Reproduce the rows below verbatim, beginning with the row that contains "Given: Pick the rectangle mask tool" and continuing through the end of the rows. Omit the pictures from your output.

************

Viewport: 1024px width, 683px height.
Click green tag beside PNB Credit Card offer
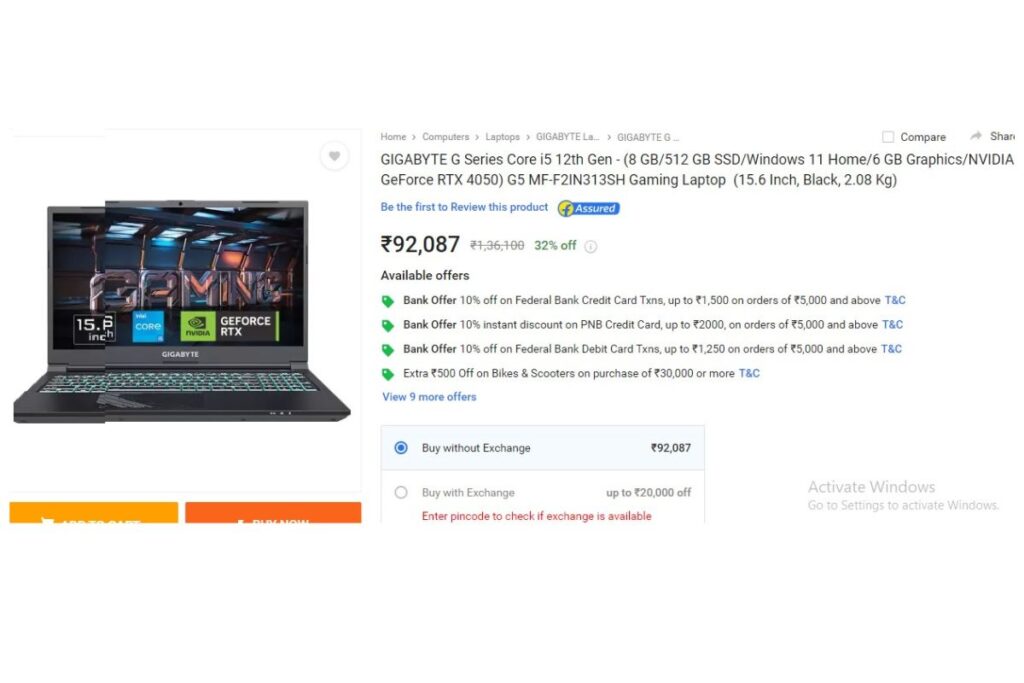coord(388,325)
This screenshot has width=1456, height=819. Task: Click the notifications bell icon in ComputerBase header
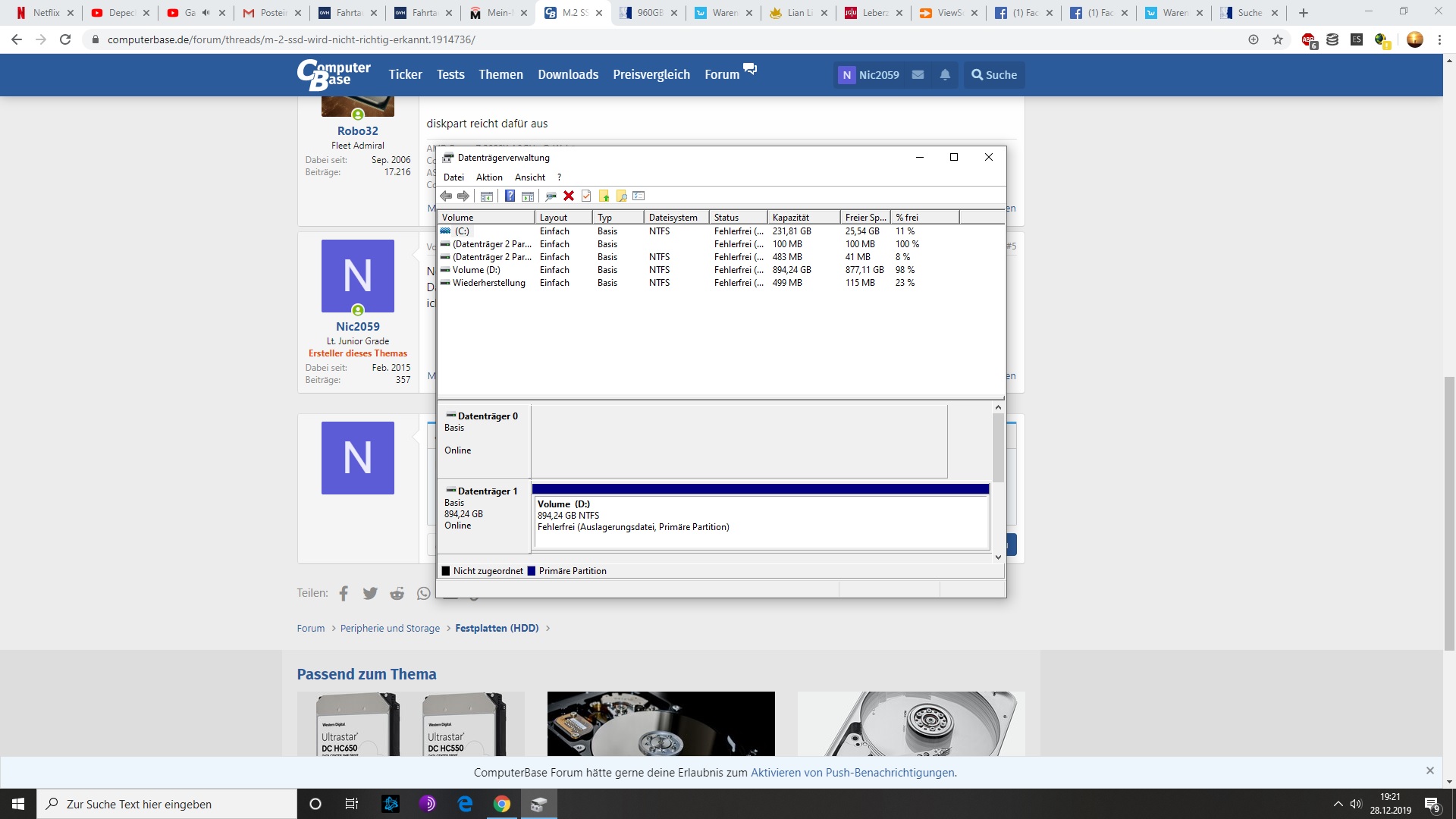945,75
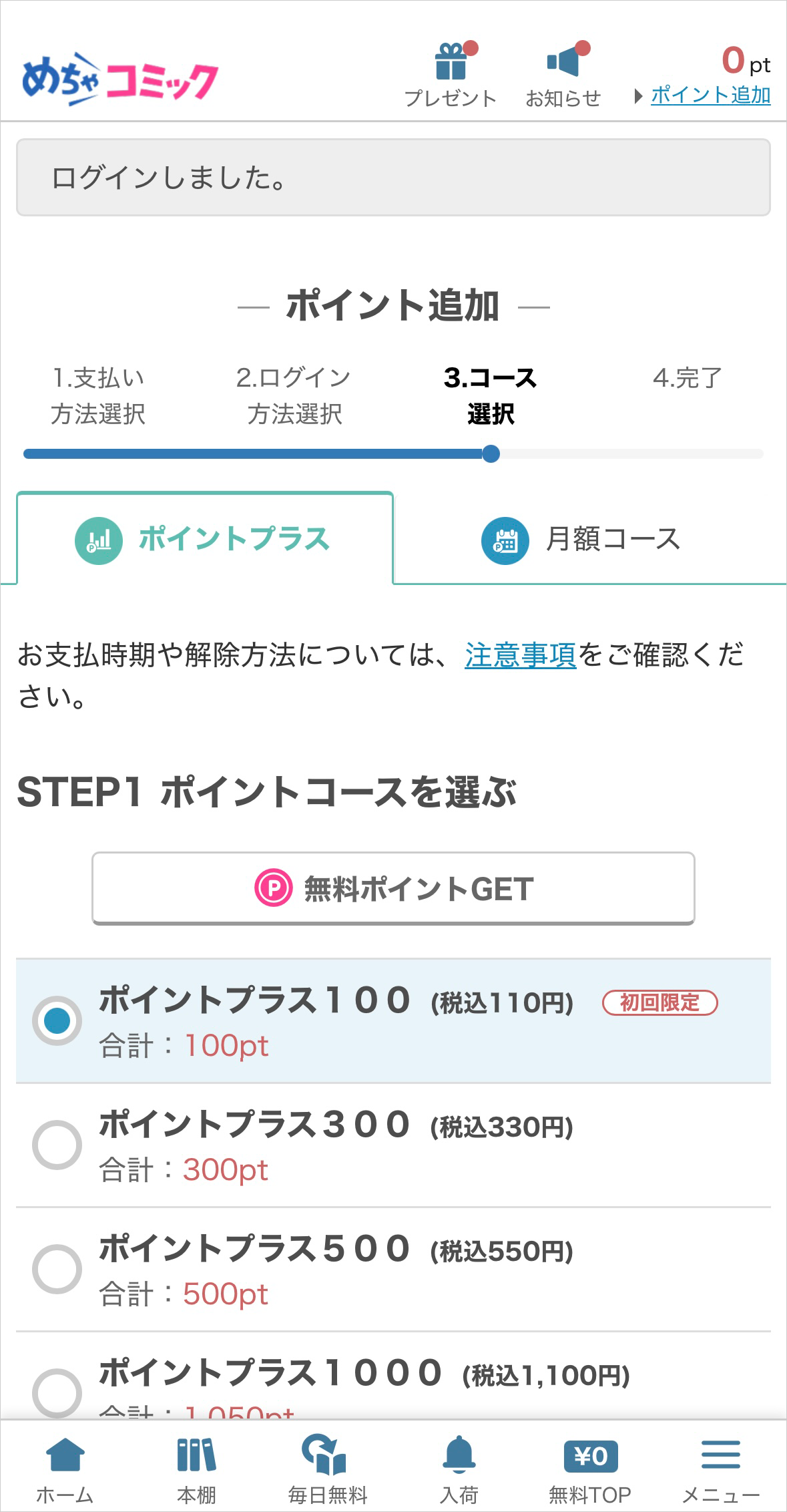This screenshot has width=787, height=1512.
Task: Tap the めちゃコミック logo
Action: [x=120, y=79]
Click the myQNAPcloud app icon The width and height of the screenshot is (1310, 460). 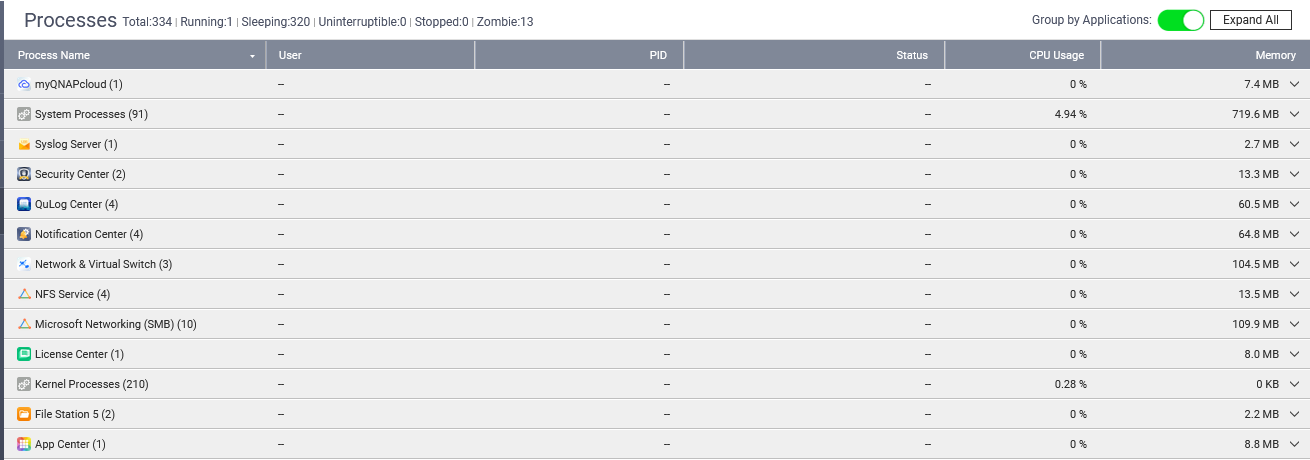click(24, 85)
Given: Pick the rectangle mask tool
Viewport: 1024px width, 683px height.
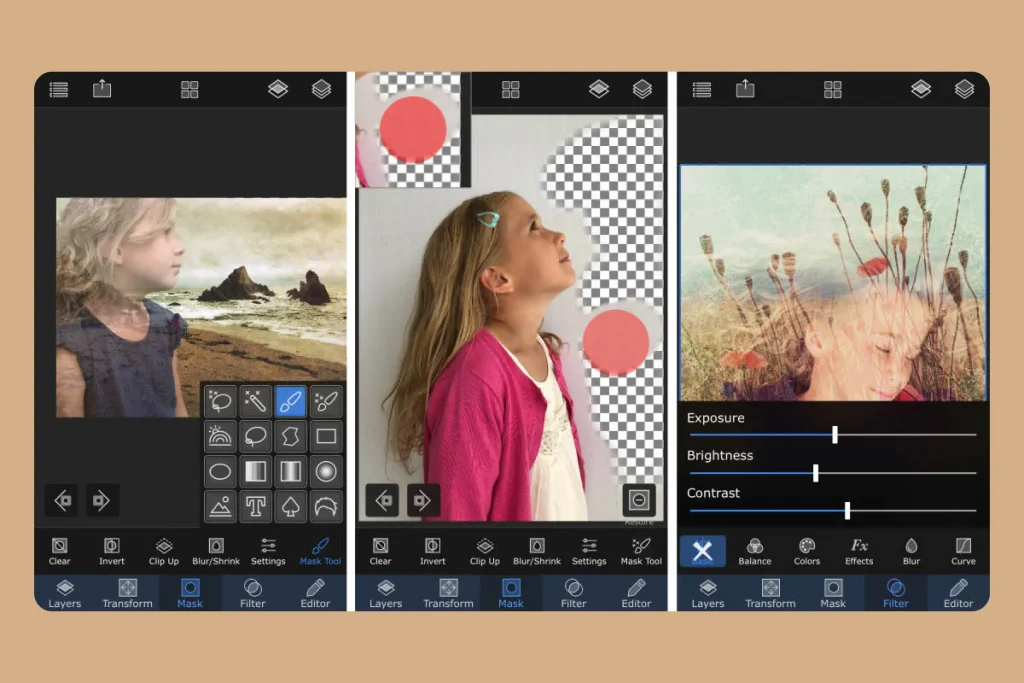Looking at the screenshot, I should point(325,437).
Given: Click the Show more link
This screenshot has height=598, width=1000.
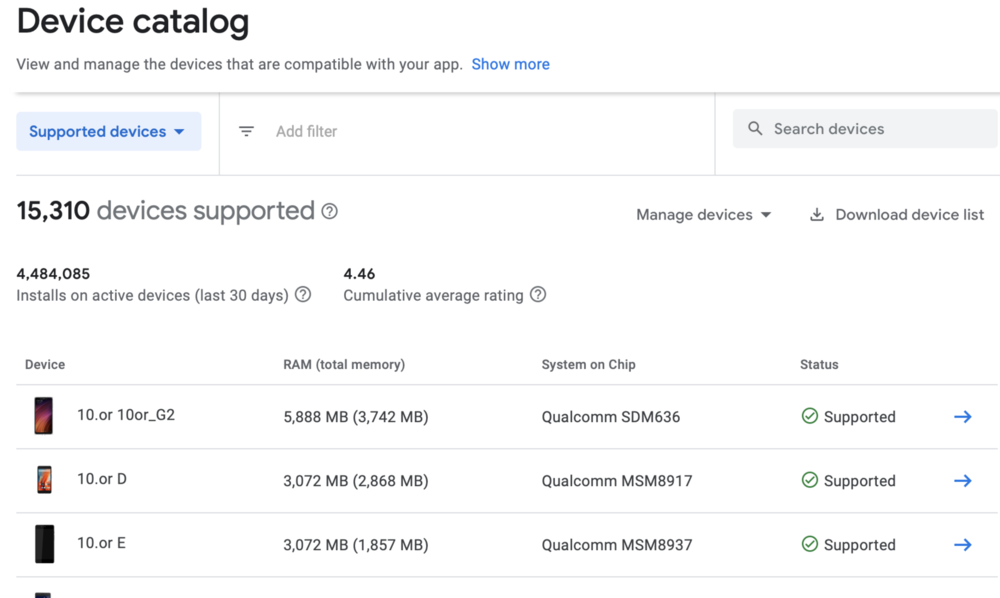Looking at the screenshot, I should click(510, 64).
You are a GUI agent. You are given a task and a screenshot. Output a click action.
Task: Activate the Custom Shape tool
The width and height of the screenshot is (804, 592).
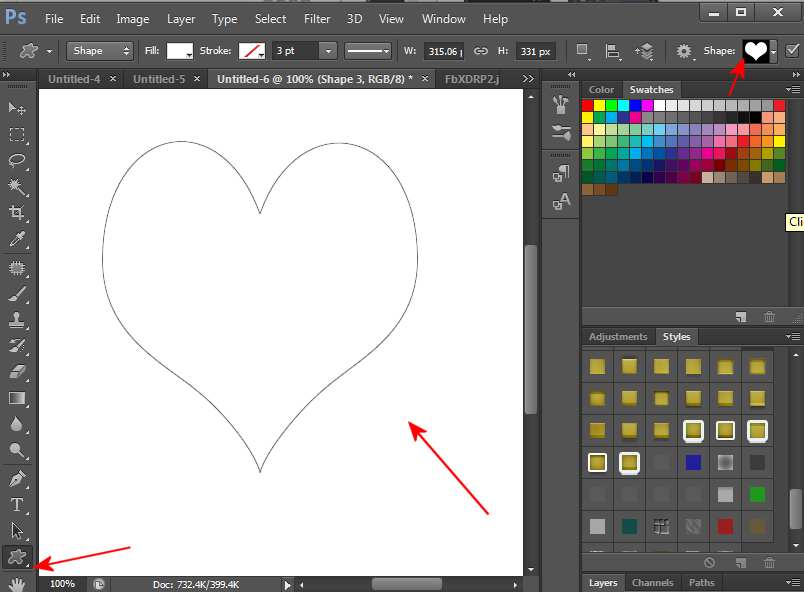(x=17, y=558)
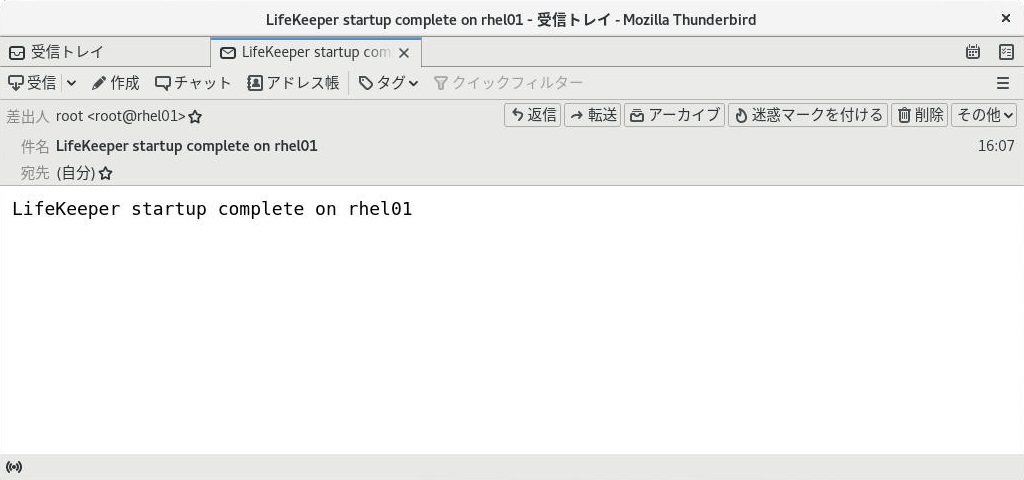Delete the message with 削除
Screen dimensions: 1024x480
point(920,116)
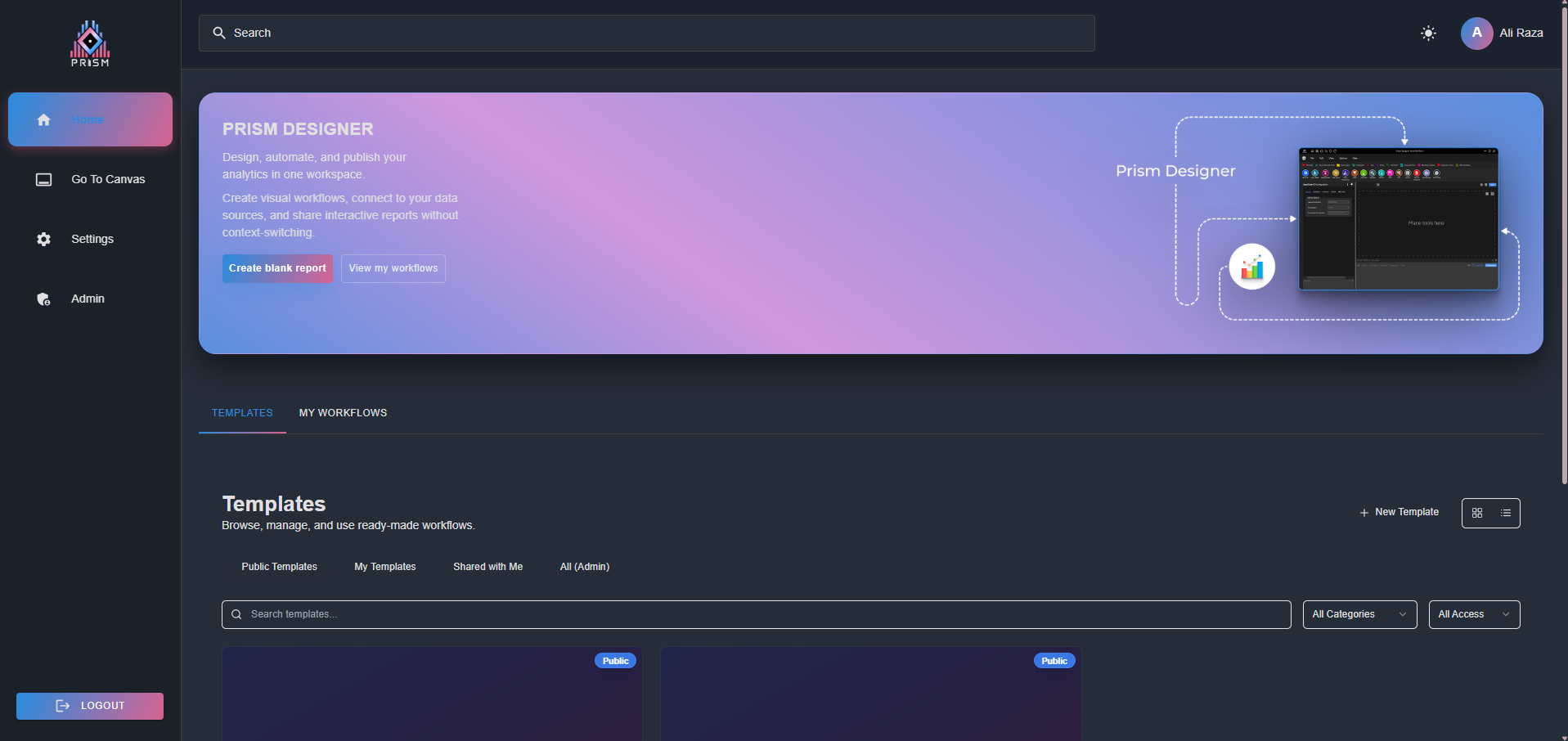Open Settings gear icon in sidebar
This screenshot has width=1568, height=741.
pos(44,239)
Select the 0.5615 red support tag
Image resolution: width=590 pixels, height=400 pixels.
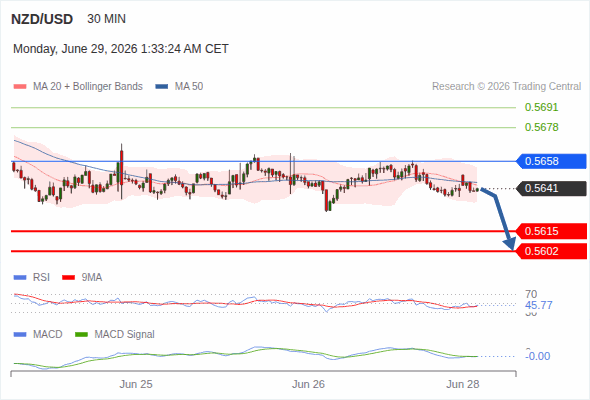[x=551, y=231]
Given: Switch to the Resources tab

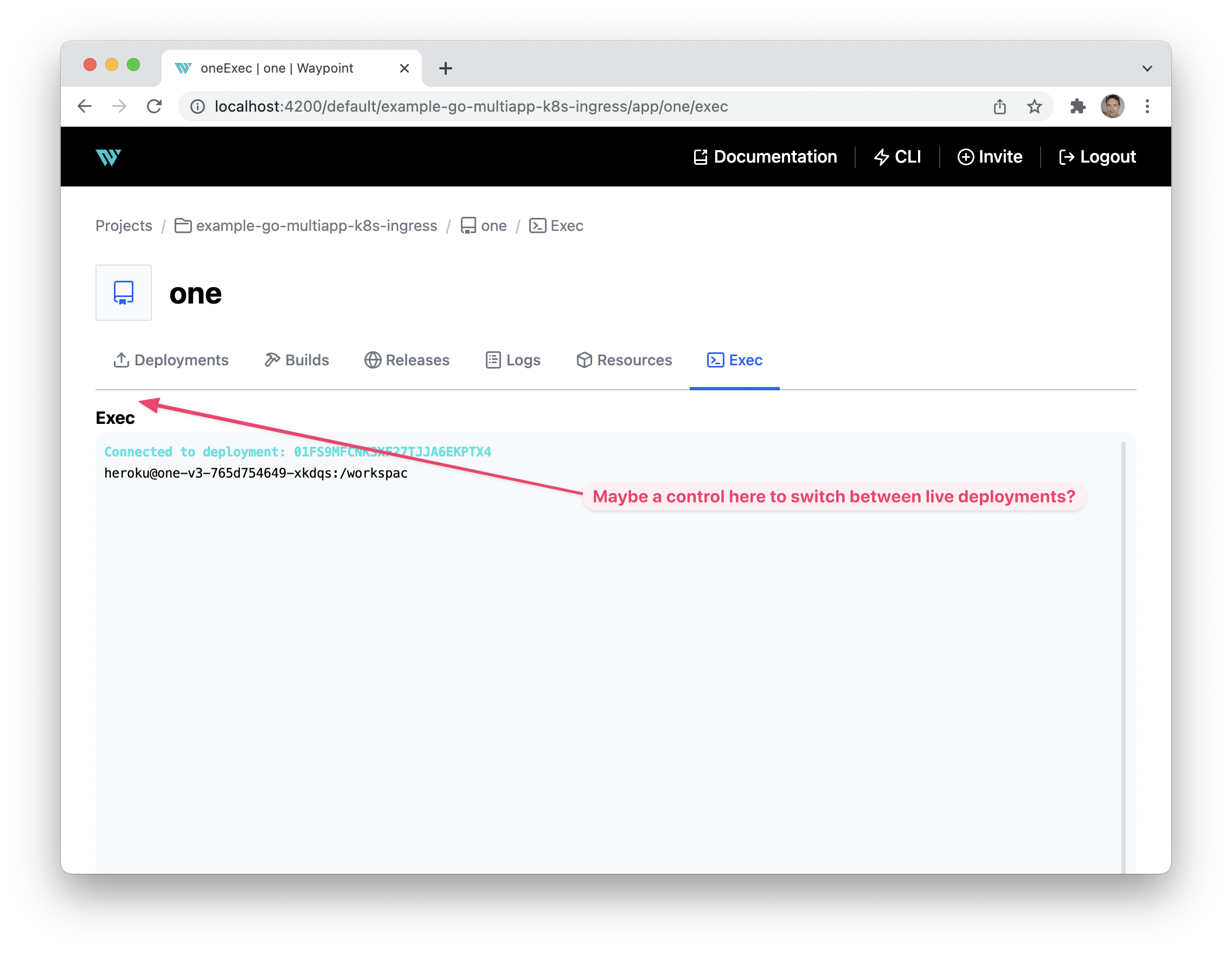Looking at the screenshot, I should [625, 360].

************

[Output]
Given: Pick the rectangle mask tool
Viewport: 1024px width, 683px height.
Looking at the screenshot, I should point(325,437).
Given: Click the Show more link
This screenshot has height=598, width=1000.
Looking at the screenshot, I should click(510, 64).
You are a GUI agent. You are given a task and a screenshot. Output a click action.
Task: Activate the Custom Shape tool
The width and height of the screenshot is (804, 592).
(x=17, y=558)
Delete the message with 削除
Screen dimensions: 1024x480
point(920,116)
Open Settings gear icon in sidebar
This screenshot has width=1568, height=741.
pos(44,239)
Select the 0.5615 red support tag
Image resolution: width=590 pixels, height=400 pixels.
[x=551, y=231]
Given: Switch to the Resources tab

Looking at the screenshot, I should [625, 360].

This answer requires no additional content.